INDIANAPOLIS (WISH) — Five people died on Friday in six crashes.

Two of the victims were a teenager and a child.

News of the child’s death has reignited a push from families to make streets safer. For people in Irvington, that means bringing IndyGo’s Blue Line bus rapid transit route to their neighborhood.

The rapid-transit bus line would travel along Washington Street between the town of Cumberland on Marion County’s east border and the Indianapolis International Airport. That’s a 24-mile stretch. The Blue Line is expected to cost $200 million. It will be the final phase of the Marion County Transit Plan, coming after the Red Line that connects the University of Indianapolis to Broad Ripple, and the Purple Line, that will connect downtown to Lawrence.

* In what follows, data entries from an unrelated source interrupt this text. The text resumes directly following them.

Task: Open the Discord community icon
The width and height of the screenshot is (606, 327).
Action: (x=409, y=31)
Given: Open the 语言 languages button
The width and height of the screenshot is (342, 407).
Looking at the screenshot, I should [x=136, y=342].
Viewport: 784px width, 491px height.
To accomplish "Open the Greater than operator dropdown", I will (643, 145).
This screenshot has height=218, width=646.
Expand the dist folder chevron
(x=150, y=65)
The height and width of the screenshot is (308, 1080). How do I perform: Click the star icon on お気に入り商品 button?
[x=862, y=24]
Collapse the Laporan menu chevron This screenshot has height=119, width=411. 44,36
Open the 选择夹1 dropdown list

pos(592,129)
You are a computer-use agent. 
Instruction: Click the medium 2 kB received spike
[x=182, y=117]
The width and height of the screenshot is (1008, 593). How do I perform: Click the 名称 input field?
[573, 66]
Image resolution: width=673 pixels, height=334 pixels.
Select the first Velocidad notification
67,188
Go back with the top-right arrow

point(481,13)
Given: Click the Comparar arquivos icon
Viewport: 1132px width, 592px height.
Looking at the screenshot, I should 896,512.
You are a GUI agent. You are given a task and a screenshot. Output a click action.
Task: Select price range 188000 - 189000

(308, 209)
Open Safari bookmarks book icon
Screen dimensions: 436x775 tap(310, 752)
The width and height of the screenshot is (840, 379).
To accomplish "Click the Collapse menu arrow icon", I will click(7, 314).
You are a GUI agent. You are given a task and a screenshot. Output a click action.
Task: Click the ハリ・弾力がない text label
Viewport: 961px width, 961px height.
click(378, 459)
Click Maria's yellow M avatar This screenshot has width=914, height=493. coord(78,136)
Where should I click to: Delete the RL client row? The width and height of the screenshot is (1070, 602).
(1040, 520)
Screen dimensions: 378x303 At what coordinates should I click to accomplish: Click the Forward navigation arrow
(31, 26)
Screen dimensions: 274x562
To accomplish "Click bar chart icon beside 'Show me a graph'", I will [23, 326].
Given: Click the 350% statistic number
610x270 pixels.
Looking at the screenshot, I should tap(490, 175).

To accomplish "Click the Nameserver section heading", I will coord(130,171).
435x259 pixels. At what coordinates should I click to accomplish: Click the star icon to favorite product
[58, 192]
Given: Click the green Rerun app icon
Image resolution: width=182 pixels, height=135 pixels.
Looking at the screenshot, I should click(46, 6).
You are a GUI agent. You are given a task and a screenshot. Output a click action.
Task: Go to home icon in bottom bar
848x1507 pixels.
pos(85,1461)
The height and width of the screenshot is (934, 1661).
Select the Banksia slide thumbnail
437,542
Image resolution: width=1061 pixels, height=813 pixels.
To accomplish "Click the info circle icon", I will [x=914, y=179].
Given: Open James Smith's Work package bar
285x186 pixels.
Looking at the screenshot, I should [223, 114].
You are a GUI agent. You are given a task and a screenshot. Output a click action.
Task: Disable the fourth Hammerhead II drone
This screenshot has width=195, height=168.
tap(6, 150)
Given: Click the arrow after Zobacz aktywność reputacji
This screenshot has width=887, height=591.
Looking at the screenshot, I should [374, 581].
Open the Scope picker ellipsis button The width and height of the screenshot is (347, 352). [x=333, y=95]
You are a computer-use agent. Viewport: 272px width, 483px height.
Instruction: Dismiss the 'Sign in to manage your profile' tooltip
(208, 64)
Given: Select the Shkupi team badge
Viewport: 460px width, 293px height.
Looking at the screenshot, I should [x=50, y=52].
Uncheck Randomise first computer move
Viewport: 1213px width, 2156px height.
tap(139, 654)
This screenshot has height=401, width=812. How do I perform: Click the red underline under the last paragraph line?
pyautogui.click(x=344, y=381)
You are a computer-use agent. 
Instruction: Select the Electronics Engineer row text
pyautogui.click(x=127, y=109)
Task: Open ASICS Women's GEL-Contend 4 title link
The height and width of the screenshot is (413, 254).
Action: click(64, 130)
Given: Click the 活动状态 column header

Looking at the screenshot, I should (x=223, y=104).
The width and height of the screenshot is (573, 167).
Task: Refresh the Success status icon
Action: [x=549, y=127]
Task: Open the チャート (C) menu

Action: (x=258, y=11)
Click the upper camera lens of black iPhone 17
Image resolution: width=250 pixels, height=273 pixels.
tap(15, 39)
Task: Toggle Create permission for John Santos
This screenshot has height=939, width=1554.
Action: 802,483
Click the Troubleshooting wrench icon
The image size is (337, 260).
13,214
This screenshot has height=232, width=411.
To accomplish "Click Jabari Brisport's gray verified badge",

Reckless driving on East Washington Street has pushed parents to the limit.

“People fly down Washington Street, 40 mph in a school zone, and there’s children riding their bikes, walking to school,” said parent Brent Stinson.

News 8 has highlighted several stories involving issues on Washington Street. Back in September, 7-year-old Hannah Crutchfield was hit and killed while crossing the street with her mom and a crossing guard.

Stinson said, for many families, the solution to the problem is simple.

“The Blue Line will bring a lot of traffic-calming patterns to Washington Street. It will slow down traffic a bit, at least we hope. It will make people a little more cognizant that it is a pedestrian thoroughfare as well as a vehicular thoroughfare,” Stinson said.

Construction of the bus route has been met with backlash from the start. In 2021, state Sen. Aaron Freeman who represents the southeast side of Indianapolis told News 8 he doubts both the future and financial viability of rapid bus transit.

“And if you’re a commuting person who needs to get to work by car, good luck,” the Republican state senator from Indianapolis said.

For families in Irvington and other neighborhoods on the east side, the fight means a little more, especially after a child was hit waiting for the school bus Friday morning.

“The child who was hit and killed today, not in our neighborhood, not along the Blue Line, but this kind of activism and awareness can spread through the neighborhood and every time I think a kid is injured or hit by vehicle, it kind of rehashes all of that for the community,” Stinson said.

Stinson says neighbors have taken a more active role on the issue. He said a group of parents and kids even went to the Statehouse to show support for the Blue Line.

“You know we’re kind of keeping an eye on what’s happening with this legislation and with our neighborhood and, you know, kind of the thoroughfare that runs through the heart of the neighborhood,” Stinson said.

Stinson says many people also believe the Blue Line can help businesses because it will make the neighborhood more accessible.